The logic of this path is not mere prevention, but resolution of the issue. In terms of timing, therefore, it is wiser for the Turkish Government to wait until after April 24 before taking any measures with respect to Armenia.

In this connection, the latest campaign by some Turkish citizens to apologize to the Armenians is misguided and inappropriate. These individuals certainly have the right to interpret historical events as they see fit and to express their interpretations freely. Of course, they would do well were they to share with the rest of us how they researched their subject matter in reaching their conclusions.

However, the critical point here is whether they have the right to apologize even in a purely individual capacity. I think not. First, genocide, according to the 1948 U.N. Convention, is a crime committed by "persons." There is no ruling by an international tribunal that such and such committed genocide against the Armenians. There is on the other hand no credible evidence that the Turks perpetrated such crime. In the absence of any persons found guilty of the crime, who is apologizing for whom?

Second, despite the U.N. Convention, the Armenians level the accusation of genocide against the Turkish nation en masse. Under the circumstances, no group of Turks, irrespective of their status in society, has the privilege of separating themselves from the others and arrogating the right to "apologize" over such an issue. As they also refer to the "great calamity" which in the Armenian lexicon is "genocide," their action implicates all the Turks, despite the protestations of individuality.

Finally, if the apology reflects just humanitarian considerations, we should all join in. However, it must then be reciprocal. Whatever happened, both Muslims and Armenians suffered the consequences. Were Armenian intellectuals to start a similar campaign of apology to the Turks, it would help the two sides to engage in a more constructive dialogue.

Without such reciprocity, a unilateral Turkish campaign would at best be superfluous, if not harmful to the future of Turkish-Armenian relations.

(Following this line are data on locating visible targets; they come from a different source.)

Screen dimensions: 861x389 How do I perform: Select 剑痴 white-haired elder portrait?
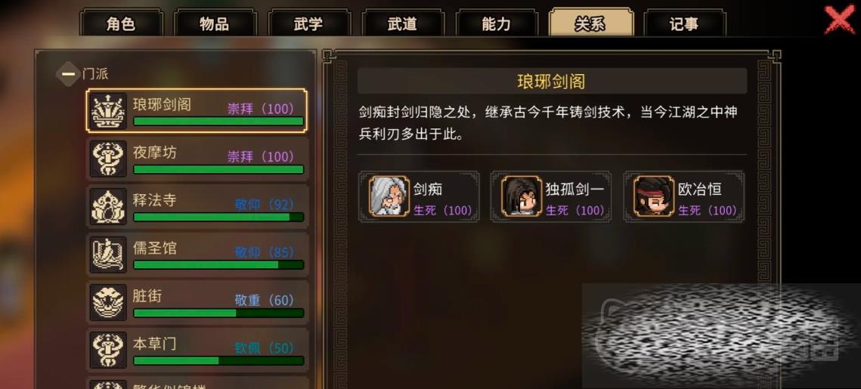389,196
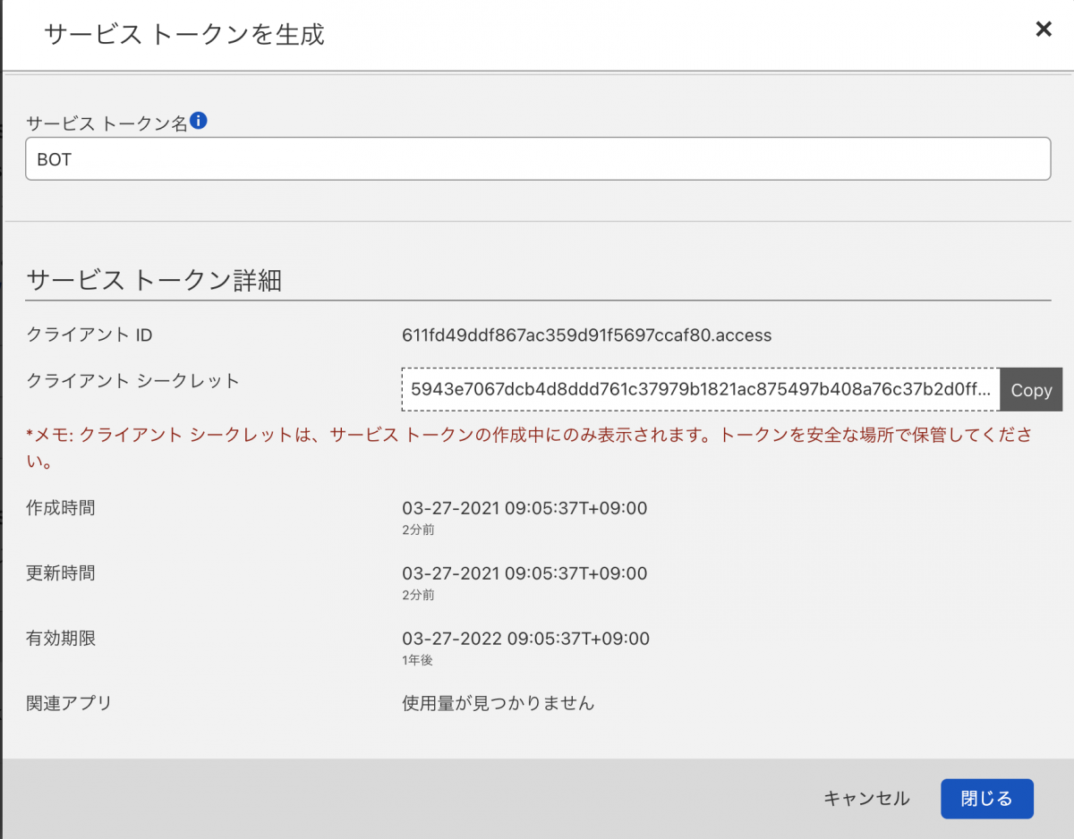Screen dimensions: 1074x839
Task: Click the X to close the dialog
Action: click(x=1044, y=29)
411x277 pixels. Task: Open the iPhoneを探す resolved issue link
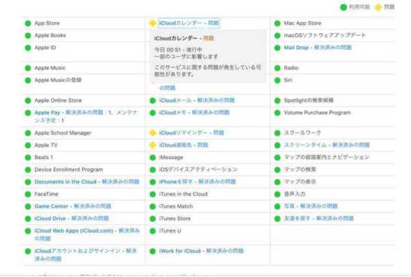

The campaign’s timing is unfortunate as well. It could help the Armenian proponents to argue that it is time to proceed with the recognition of genocide allegations because even in Turkey, they would now be able to say, it is finding acceptance. President-elect Obama might feel less hesitant in allowing Armenian resolutions pass in the Congress.

"Wait and see" option does not at all mean that we should just sit tight and do nothing as Obama takes office. Quite the contrary, the Turkish Government should continue to convey its views and its concerns to the new American administration through all possible channels. This is especially important before the new White House puts final touches on the course of action it will follow regarding Turkey and Turkey-related issues. We should also make clear to President-elect Obama and his team that Turkey fully intends to pursue the positive trend that emerged after President Gül’s historic visit to Erivan. The United States should nurture this constructive spirit currently prevailing in Turkish-Armenian relations. This would not only help give birth to possible new openings and progress between Turkey and Armenia, but also have a salutary effect on the resolution of the Nagorno Karabagh conflict between Azerbaijan and Armenia.

Timing is crucial. President Gül’s visit triggered a positive trend and removed psychological barriers on both sides. If, however, the Turkish Government moves now before President-elect Obama signals his direction on the matter, progress in the Turkish-Armenian tract might be more difficult to achieve, if not altogether impossible. Hence, the basic message of the Turkish side at this stage to the new White House should be "encourage the continuation of dialogue and contacts between Turkey and Armenia; make America a part of Turkish-Armenian rapprochement."



Dr. Faruk Loğoğlu served as Turkey's ambassador to Washington D.C. between 2001 and 2005.